See how Dr. Oetker leveraged POP to promote their Giuseppe Pizza entice and incentive product purchase to drive incremental sales.
Why it works:
Personalization is the name of the game for creating an engaging marketing campaign. However, customers do not want the illusion of a connection; they want the real thing—and they know the difference. One-to-one marketing involves experiences that feel authentic to consumers. It uses more than just their first name to develop a connection that relates to them. We often discuss why collecting data is important; and personalization is one of the biggest reasons. Consumers want you to understand their preferences (based on searching and previous purchases), and to create engaging programs, offers, and communications around those wants and needs. Anyone can gain access to a first name and email address; but brands need to dig deeper than what is on the surface.
6) Influencer & Celebrity Endorsements
Why they work:
Attention, access, and familiarity. The endless social scroll has made celebrities feel more accessible and regular content contributors look like celebrities. By leveraging their ‘followers’ and fans, brands can build influential partnerships that drive sales with the click of a button.

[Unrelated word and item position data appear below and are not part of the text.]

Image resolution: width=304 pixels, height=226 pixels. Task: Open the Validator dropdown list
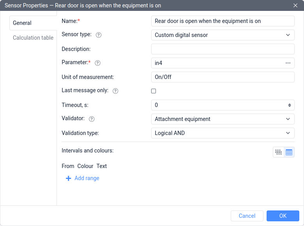(223, 119)
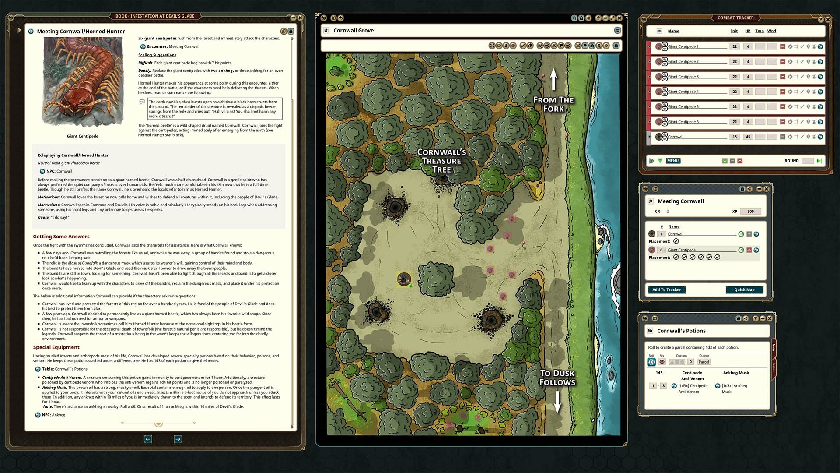Switch to the Notes side tab

click(x=774, y=367)
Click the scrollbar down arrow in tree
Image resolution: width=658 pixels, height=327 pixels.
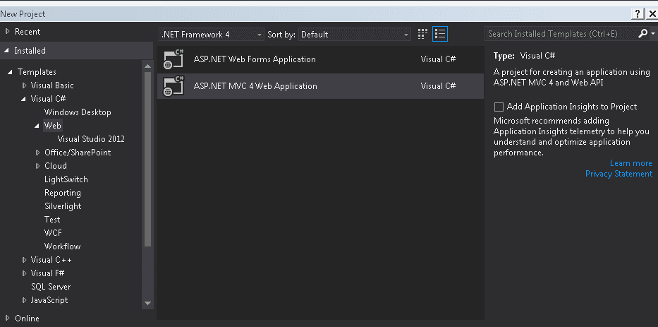(147, 303)
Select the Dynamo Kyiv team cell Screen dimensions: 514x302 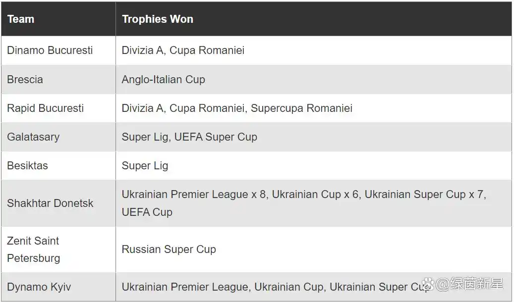[58, 287]
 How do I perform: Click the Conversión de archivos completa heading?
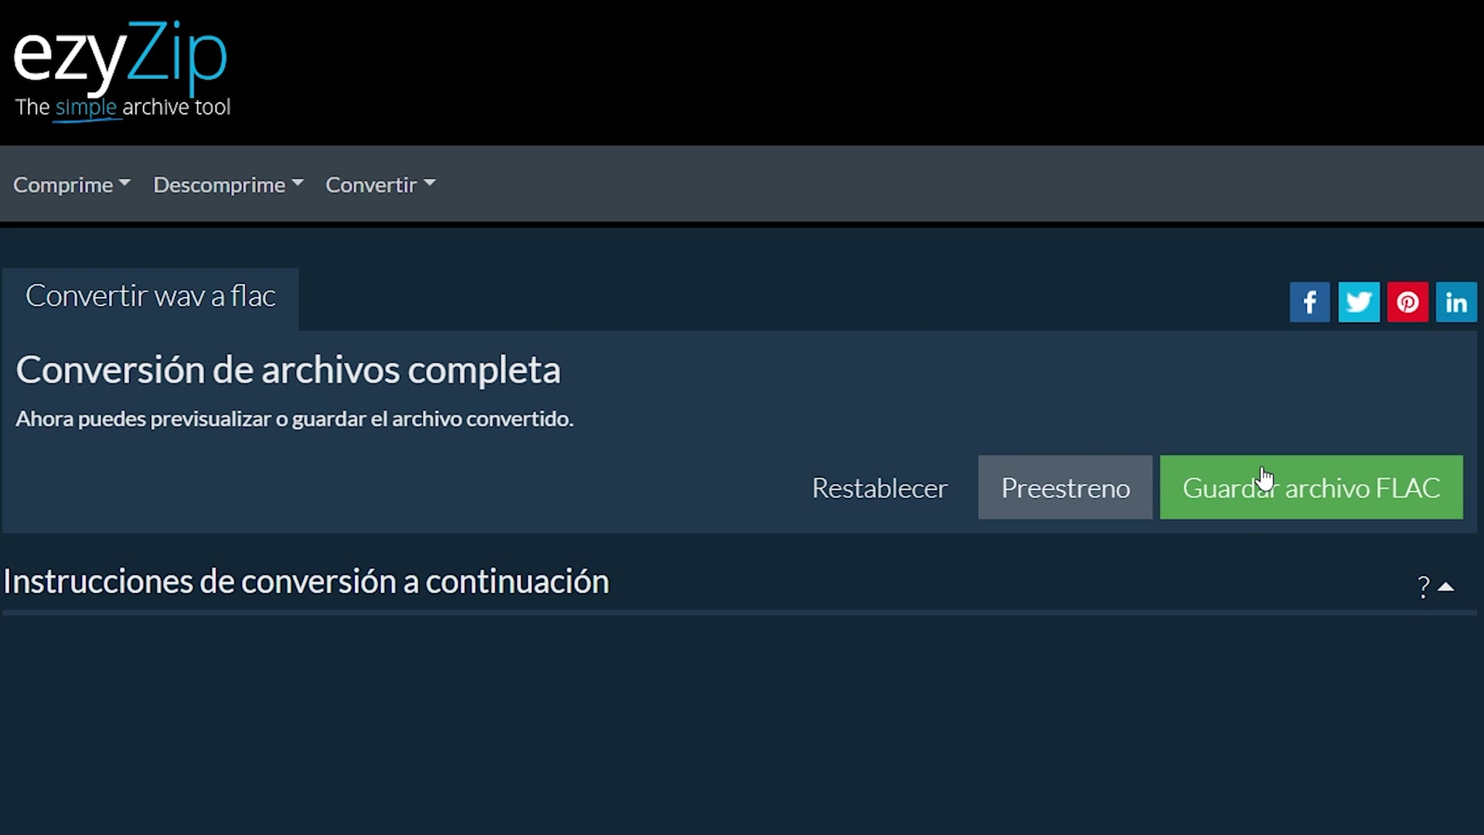pos(288,370)
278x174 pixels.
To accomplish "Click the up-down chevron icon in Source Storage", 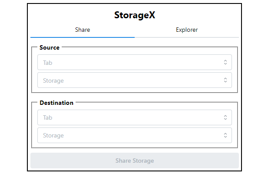I will (225, 80).
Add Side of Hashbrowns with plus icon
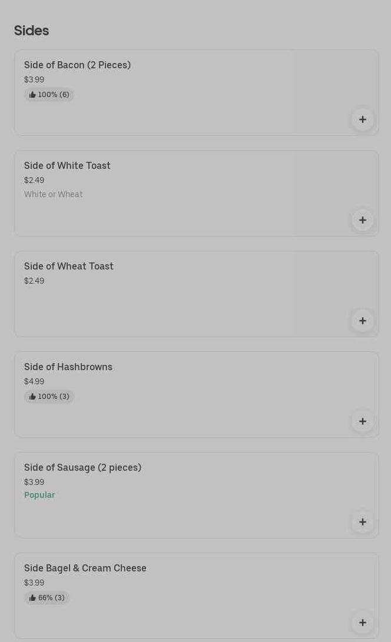The height and width of the screenshot is (642, 391). pos(362,421)
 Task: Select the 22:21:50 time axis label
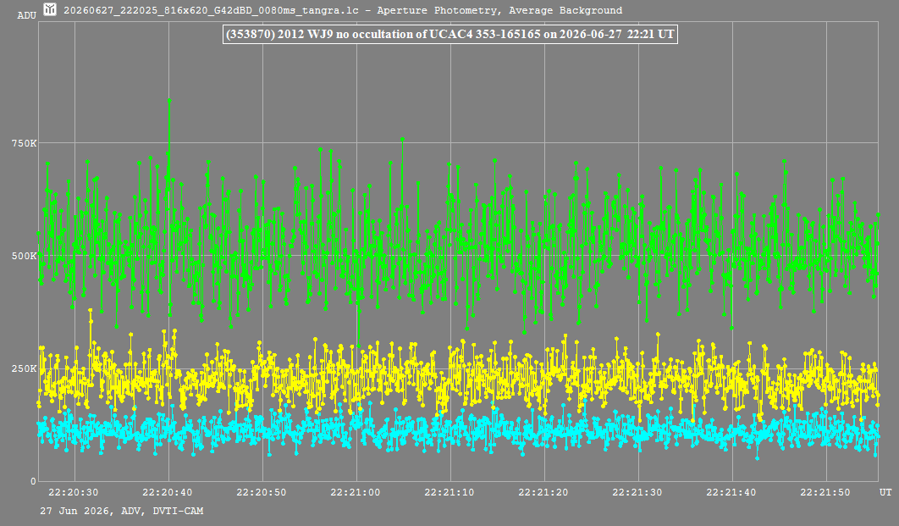pyautogui.click(x=825, y=492)
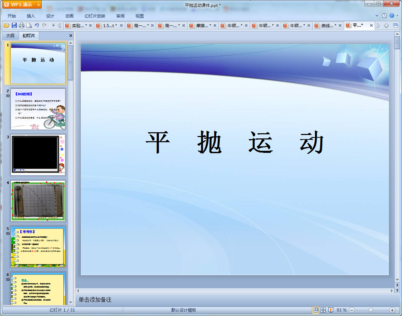This screenshot has height=316, width=402.
Task: Switch to Slide Sorter view
Action: click(x=323, y=310)
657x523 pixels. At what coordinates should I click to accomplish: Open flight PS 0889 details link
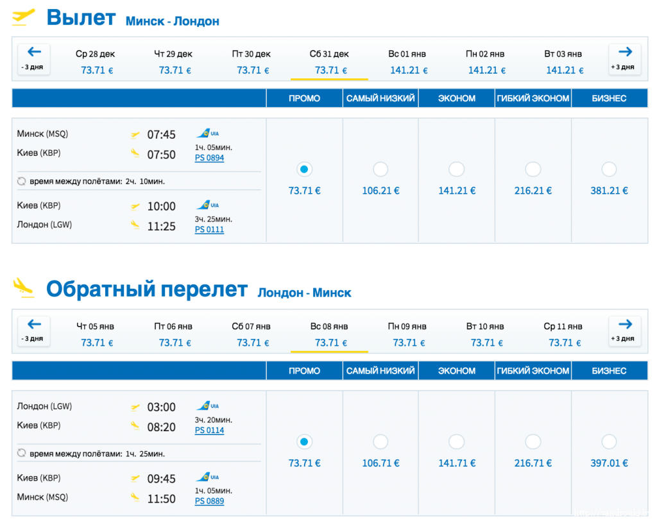tap(209, 501)
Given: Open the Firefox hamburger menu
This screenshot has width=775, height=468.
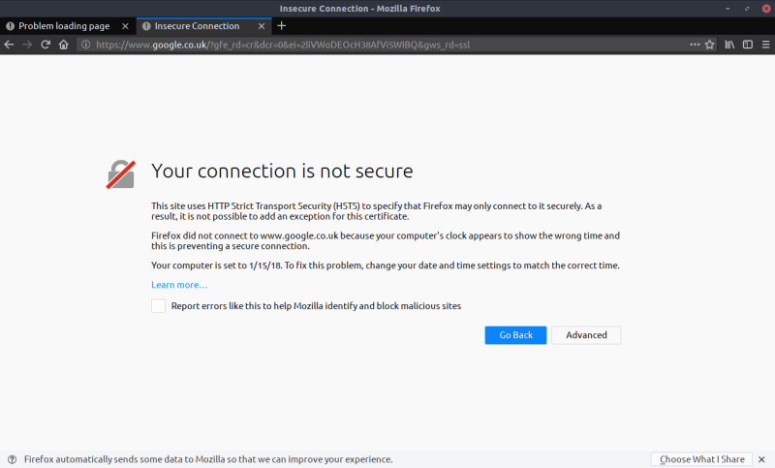Looking at the screenshot, I should pos(763,45).
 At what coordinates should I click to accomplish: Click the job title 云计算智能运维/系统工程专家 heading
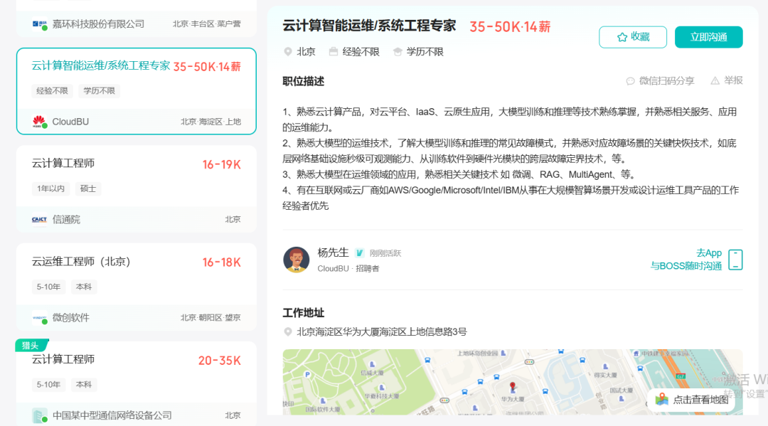[x=369, y=26]
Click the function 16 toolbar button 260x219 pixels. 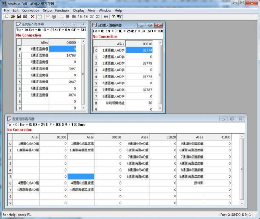coord(86,16)
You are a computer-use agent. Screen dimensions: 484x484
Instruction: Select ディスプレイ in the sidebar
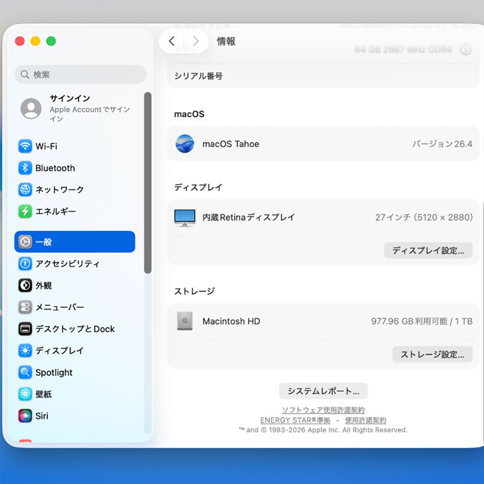coord(59,351)
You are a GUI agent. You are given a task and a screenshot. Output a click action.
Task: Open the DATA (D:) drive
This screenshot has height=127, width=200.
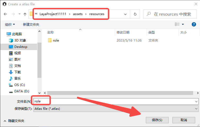coord(21,91)
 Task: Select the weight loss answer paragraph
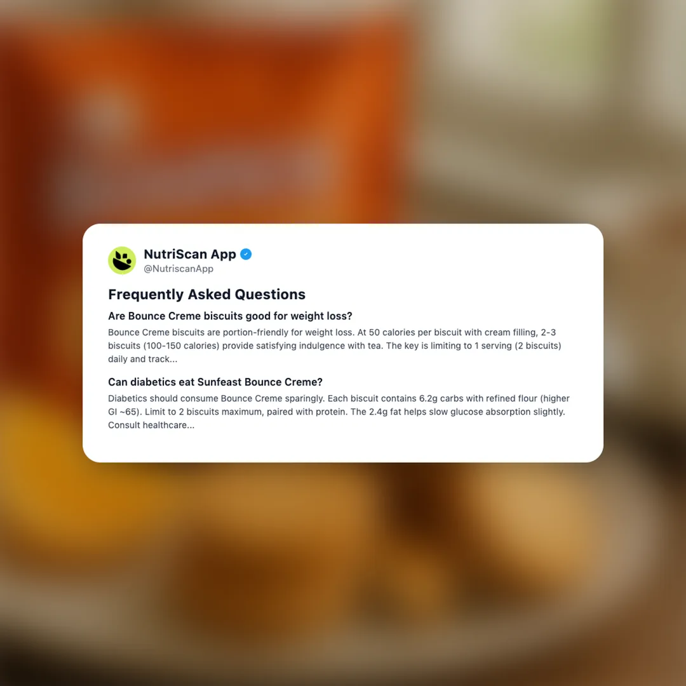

However, it is important to partner with respectable people to a) ensure their behaviours do not negatively affect your brand; b) they do not promote competing brands shortly after your relationship concludes. Like any good partnership, the key is to build a trusting working relationship with clear goals, terms, and expectations. As result, this will authentically translate well in the eyes of your consumer… and you can avoid any PR nightmares while you sleep well at night.